▶ _Passage_
......
I can give you basic instructions and links to freeware tools if you like, just hit me up on MSN or Skype.
Personally I use tools from Comodo, Piriform and Javacool, in case anyone wonders what exactly I am going to recommend.


----------



## oftheherd1 (Feb 15, 2012)

Sounds like fenglong is on the right track for you.

I don't know the laws in the UK.  Facebook (FB) has an obligation to try and prevent that sort of thing on their site.  It is considered a form of stalking.  Best not to use a tool that retaliates as that sort of person tends to be confrontational and vicious (behind a computer at least, less often elsewhere).  It sounds as if they have some computer tools and some knowledge of how to use them.  FB may not choose to use them, but they can do some things to trace the person and block the person, again, depending on how skillfuly they are.

Good luck with it.  It will likely take time and be difficult no matter.


----------



## MJS (Feb 15, 2012)
......
▶ _Data rows_
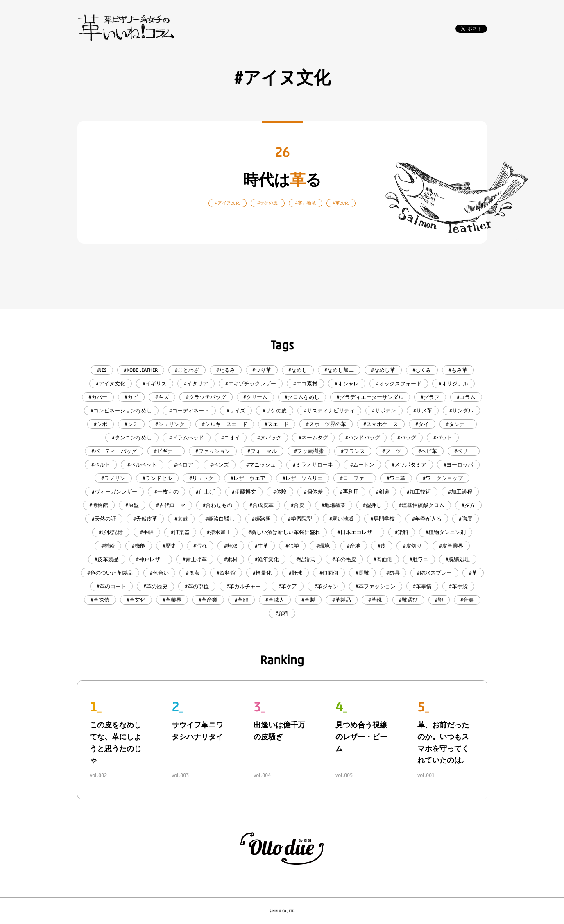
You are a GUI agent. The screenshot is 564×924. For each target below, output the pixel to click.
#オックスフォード (399, 383)
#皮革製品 (106, 559)
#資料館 (226, 573)
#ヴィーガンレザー (114, 491)
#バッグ (407, 437)
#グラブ (430, 397)
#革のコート (111, 586)
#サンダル (461, 410)
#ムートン (362, 464)
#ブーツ (392, 451)
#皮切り (412, 546)
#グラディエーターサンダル (370, 397)
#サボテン (384, 410)
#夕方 (468, 505)
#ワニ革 (396, 478)
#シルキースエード (224, 424)
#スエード (276, 424)
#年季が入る (427, 519)
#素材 (231, 559)
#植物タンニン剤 (446, 532)
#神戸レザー (151, 559)
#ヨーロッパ (458, 464)
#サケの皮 (274, 410)
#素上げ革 (195, 559)
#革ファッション (376, 586)
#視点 (193, 573)
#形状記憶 (111, 532)
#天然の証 (104, 519)
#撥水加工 (219, 532)
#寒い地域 (341, 519)
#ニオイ (231, 437)
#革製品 (342, 600)
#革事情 (422, 586)
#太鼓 (181, 519)
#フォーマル (262, 451)
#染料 (401, 532)
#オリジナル (453, 383)
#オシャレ (347, 383)
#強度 (465, 519)
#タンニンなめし (132, 437)
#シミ (131, 424)
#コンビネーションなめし (121, 410)
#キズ (162, 397)
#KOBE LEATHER (140, 370)
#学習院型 (300, 519)
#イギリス (154, 383)
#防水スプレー (434, 573)
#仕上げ (205, 491)
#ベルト (101, 464)
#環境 (323, 546)
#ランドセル (157, 478)
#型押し (372, 505)
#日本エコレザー (358, 532)
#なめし (298, 370)
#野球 (295, 573)
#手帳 (147, 532)
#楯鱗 (108, 546)
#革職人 (275, 600)
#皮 (382, 546)
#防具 (393, 573)
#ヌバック (269, 437)
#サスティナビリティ (329, 410)
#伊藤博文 (244, 491)
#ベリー (464, 451)
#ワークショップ (443, 478)
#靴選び (408, 600)
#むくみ (422, 370)
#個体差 (313, 491)
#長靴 (362, 573)
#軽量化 (262, 573)
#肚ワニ (419, 559)
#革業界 (172, 600)
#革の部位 (197, 586)
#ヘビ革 (428, 451)
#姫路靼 (261, 519)
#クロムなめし (302, 397)
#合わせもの (217, 505)
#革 (473, 573)
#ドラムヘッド (186, 437)
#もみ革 (458, 370)
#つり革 (262, 370)
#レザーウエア (248, 478)
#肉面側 (383, 559)
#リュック (201, 478)
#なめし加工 (339, 370)
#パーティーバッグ (114, 451)
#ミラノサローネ (313, 464)
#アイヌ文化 (111, 383)
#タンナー (458, 424)
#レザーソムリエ (303, 478)
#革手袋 (458, 586)
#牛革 (261, 546)
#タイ (422, 424)
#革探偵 (100, 600)
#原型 (132, 505)
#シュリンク (170, 424)
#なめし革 (383, 370)
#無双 (231, 546)
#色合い (159, 573)
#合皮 (297, 505)
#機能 (138, 546)
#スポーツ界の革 (326, 424)
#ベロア (183, 464)
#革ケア (288, 586)
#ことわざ (187, 370)
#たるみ (226, 370)
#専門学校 (383, 519)
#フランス (353, 451)
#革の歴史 (155, 586)
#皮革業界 (451, 546)
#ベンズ (220, 464)
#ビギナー (166, 451)
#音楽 (467, 600)
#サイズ (236, 410)
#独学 (292, 546)
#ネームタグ (313, 437)
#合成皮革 (261, 505)
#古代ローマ (171, 505)
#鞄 (439, 600)
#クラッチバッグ (206, 397)
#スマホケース (381, 424)
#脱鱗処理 (458, 559)
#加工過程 (460, 491)
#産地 (353, 546)
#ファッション (213, 451)
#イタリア (196, 383)
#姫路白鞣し (220, 519)
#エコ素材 (305, 383)
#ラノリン (113, 478)
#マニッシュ (261, 464)
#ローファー (355, 478)
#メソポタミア (409, 464)
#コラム (466, 397)
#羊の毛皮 (344, 559)
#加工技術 (419, 491)
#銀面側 (329, 573)
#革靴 (375, 600)
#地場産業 (333, 505)
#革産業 (208, 600)
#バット (443, 437)
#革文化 (136, 600)
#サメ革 (423, 410)
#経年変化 (267, 559)
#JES (102, 370)
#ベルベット (142, 464)
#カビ (131, 397)
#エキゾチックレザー (251, 383)
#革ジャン (326, 586)
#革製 (308, 600)
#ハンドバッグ (362, 437)
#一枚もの (166, 491)
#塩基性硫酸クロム (421, 505)
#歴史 (169, 546)
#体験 (280, 491)
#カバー (98, 397)
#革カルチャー (243, 586)
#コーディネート (189, 410)
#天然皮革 (145, 519)
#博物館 (99, 505)
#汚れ (200, 546)
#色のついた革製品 (110, 573)
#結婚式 (306, 559)
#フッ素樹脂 (309, 451)
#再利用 (349, 491)
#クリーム (255, 397)
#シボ (100, 424)
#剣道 (383, 491)
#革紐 (241, 600)
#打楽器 (180, 532)
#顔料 (282, 613)
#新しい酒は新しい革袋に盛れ (284, 532)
......
▶ _Exercises to complete_
- a) Substitute "email" for "Skype" in the stretch of the forum thread from "I can give you" through "skillfuly they are.", and write out the result.
- b) Please sum up the forum thread in two sentences.
- c) Answer these questions on the forum thread:
(i) The first poster uses tools from which three names?
(ii) On what date did oftheherd1 post?
(iii) According to oftheherd1, that sort of thing on Facebook is considered a form of what?
The rows were drawn from a separate source.

▶ _Answers for the exercise_
- a)
I can give you basic instructions and links to freeware tools if you like, just hit me up on MSN or email.
Personally I use tools from Comodo, Piriform and Javacool, in case anyone wonders what exactly I am going to recommend.


----------



## oftheherd1 (Feb 15, 2012)

Sounds like fenglong is on the right track for you.

I don't know the laws in the UK.  Facebook (FB) has an obligation to try and prevent that sort of thing on their site.  It is considered a form of stalking.  Best not to use a tool that retaliates as that sort of person tends to be confrontational and vicious (behind a computer at least, less often elsewhere).  It sounds as if they have some computer tools and some knowledge of how to use them.  FB may not choose to use them, but they can do some things to trace the person and block the person, again, depending on how skillfuly they are.

- b) One poster offers basic instructions and links to freeware tools and names Comodo, Piriform and Javacool as the makers of the tools in use. Another poster, oftheherd1, says Facebook has an obligation to try to prevent that sort of thing, which is considered a form of stalking, advises against a tool that retaliates, and warns that dealing with it will likely take time and be difficult.

- c)
(i) Comodo, Piriform and Javacool
(ii) Feb 15, 2012
(iii) Stalking